For all the rhetoric in recent weeks, the sudden turmoil in emerging markets really boils down to one simple thing: a strong dollar; or put more specifically, the stronger the dollar and the faster its appreciation, the greater the EM turmoil.
This is shown simplistically on the following chat mapping the inverse correlation between the strong dollar and the Emerging Market debt index.
Just as important is the catalyst behind the recent EM rout – i.e. USD strength – which as as we explained recently, was the unexpected Chinese central bank easing in the form of an RRR cut, a dovish capitulation which sent the dollar into orbit while slamming the Yuan, all of course in the context of the escalating trade war between the US and China: call it a preview of what China’s retaliation will look like.
And with the dollar rally accelerating in the early part of the week when it hit a fresh 2018 high, only to fizzle in the last two days, it is hardly a surprise that investors started to get nervous. As a result, when looking at the latest EPFR weekly fund flow data, Bank of America found that while risk flows in the past week were at best tentative ($3.6bn inflow to equities, $0.6bn into gold, $1.2bn out of bonds), one category stood out clearly: emerging-market stocks and debt finally saw $3.7BN of outflows in week ending May 9, the most since December 2016.
This is notable because it represents the first material weekly outflow since late 2017 even though Emerging Market equities had been hit several weeks earlier as seen in the chart below.
It’s probably obvious that should the dollar resume its rise – which now that rate differentials have recoupled would likely mean even higher yields – the EM turmoil would get worse, and outflows would accelerate.
And while we already know that EMs have started to crack and outflows are accelerating, how long before EM contagion spills over, and what is the best indicator to keep track of to gauge the severity? Conveniently, earlier this week we asked just this question and according to Bank of America the answer was the following
“EM FX never lies and a plunge in Brazilian real toward 4 versus US dollar is likely to cause deleveraging and contagion across credit portfolios.”
In other words, the best indicator of imminent emerging market turmoil is shown in the chart below: if and when the BRL starts sliding, and approaches 4, it may be a good time to panic.

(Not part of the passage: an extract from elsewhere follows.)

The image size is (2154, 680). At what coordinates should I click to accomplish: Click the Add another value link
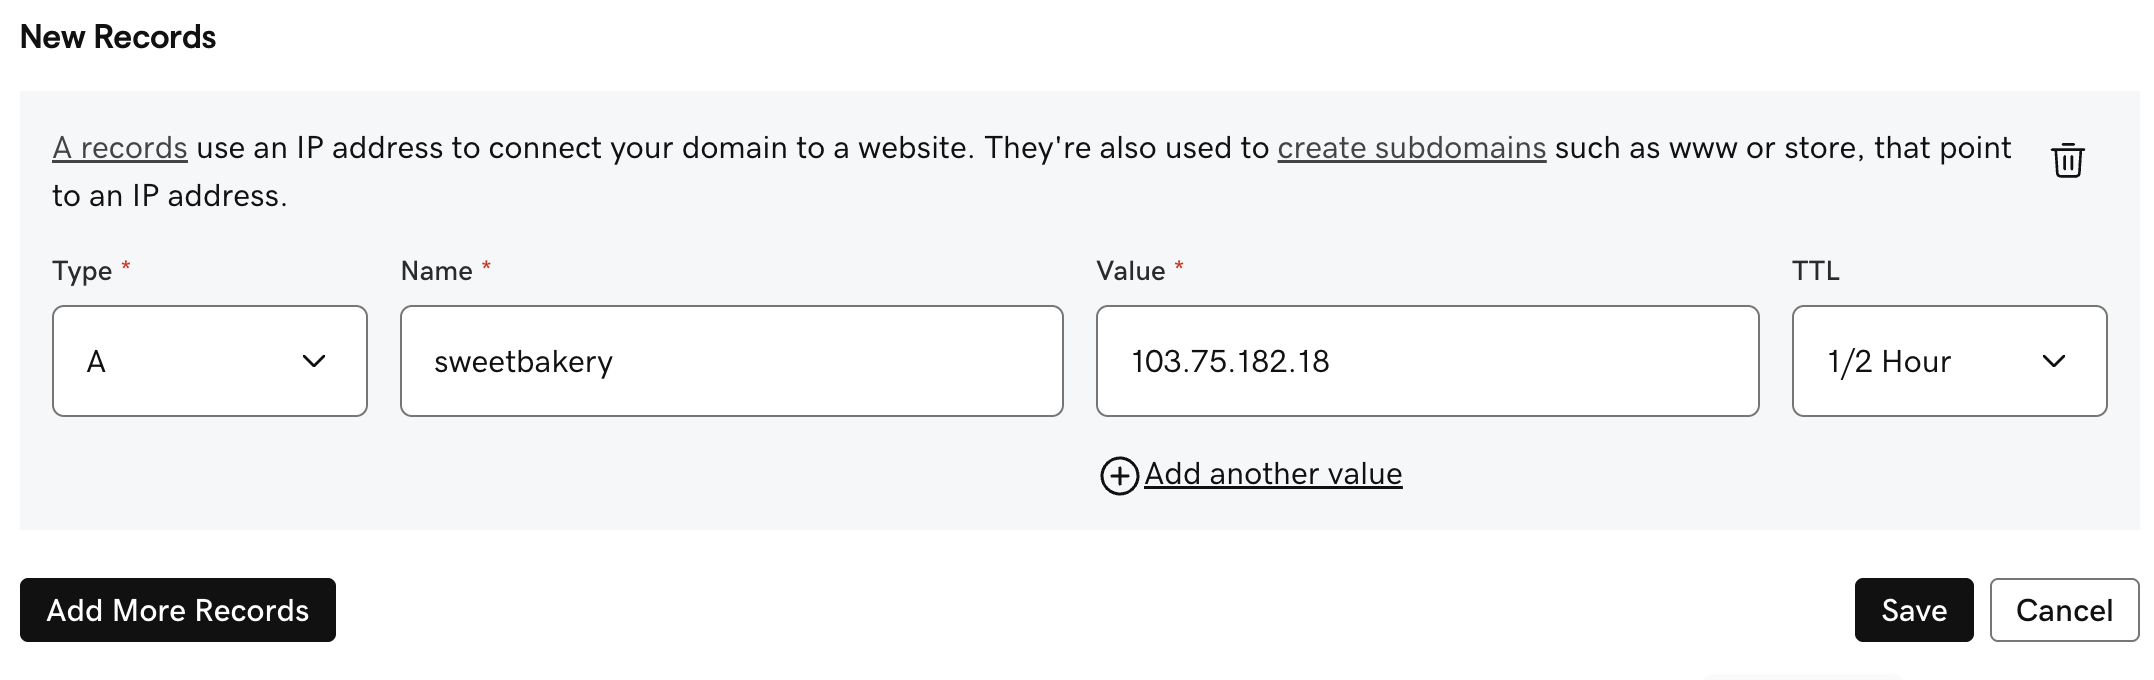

However, besides just the stronger dollar, turmoiling EMs are a symptom of another, even more serious condition: tighter financial conditions around the globe, which BofA’s Michael Hartnett summarizes as follows in the context of the largest EM outflows since late 2016:
3% UST yields + $70/bbl. oil + rising US dollar = tighter global financial conditions = deleveraging in high beta, high leverage, low liquidity assets
And, as he did earlier this week, Hartnett repeats that “BRL remains key EM risk-metric…closer to 4 it gets the more EM deleveraging and potential for global contagion.”
Finally, now that everyone realizes we are late cycle, what about that other trade that traditionally mirrors EM flows: commodities. Here is Hartnett on why one should start buying “Secular humiliation”: “Late-cycle oil: commodities late-cycle & only asset class bar cash suffering secular humiliation (10yr rolling returns = -6.5%, worst since 1930s – Chart 4).”
And some more good news for commodity bulls: FX destruction in Venezuela & Iran indicates oil supply shock…
… which together with BofA’s oil price target of $100, is not reflected in energy fund flows.